• **What you will do**: In all of the entries below, change every "Given" to "Instruction" and rewrite the lines with nothing else altered. Leave the pictures out of your version.

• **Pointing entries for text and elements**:
--- begin ---
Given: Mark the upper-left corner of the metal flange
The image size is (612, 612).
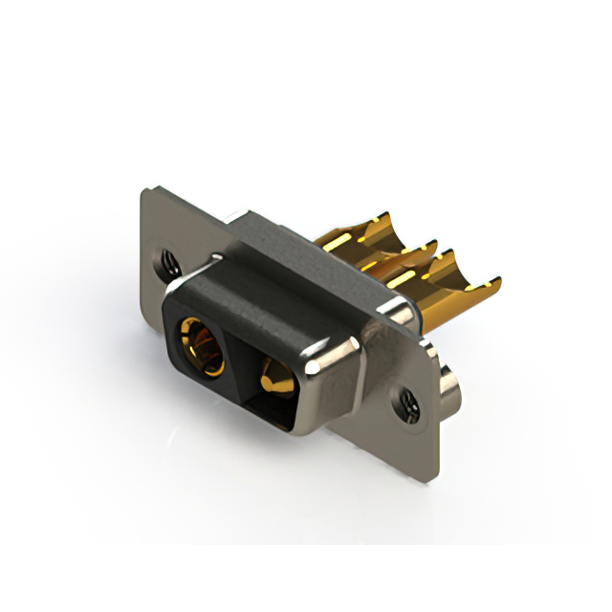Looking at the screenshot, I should point(145,191).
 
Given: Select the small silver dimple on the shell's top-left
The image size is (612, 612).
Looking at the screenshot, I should point(219,256).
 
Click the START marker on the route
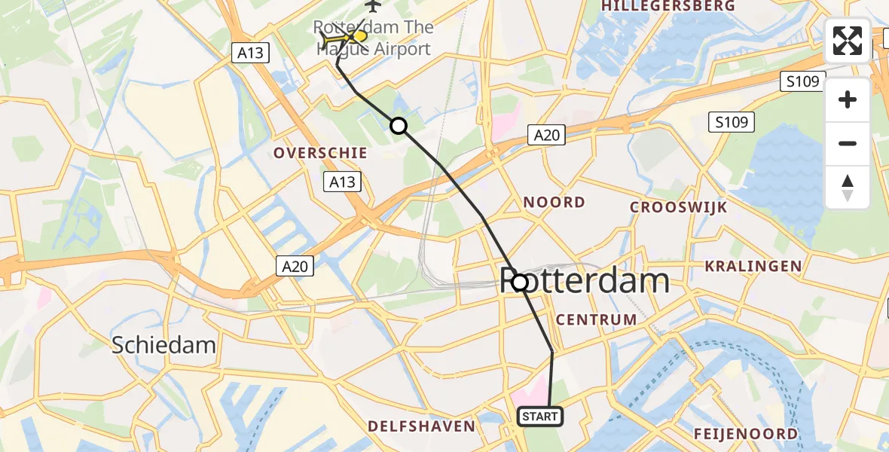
--- end ---
• **Answer below**:
Instruction: Mark the upper-left corner of the metal flange
The image size is (612, 612).
Looking at the screenshot, I should point(145,191).
 
Instruction: Select the small silver dimple on the shell's top-left
The image size is (612, 612).
Looking at the screenshot, I should point(219,256).
 
Click the START marker on the route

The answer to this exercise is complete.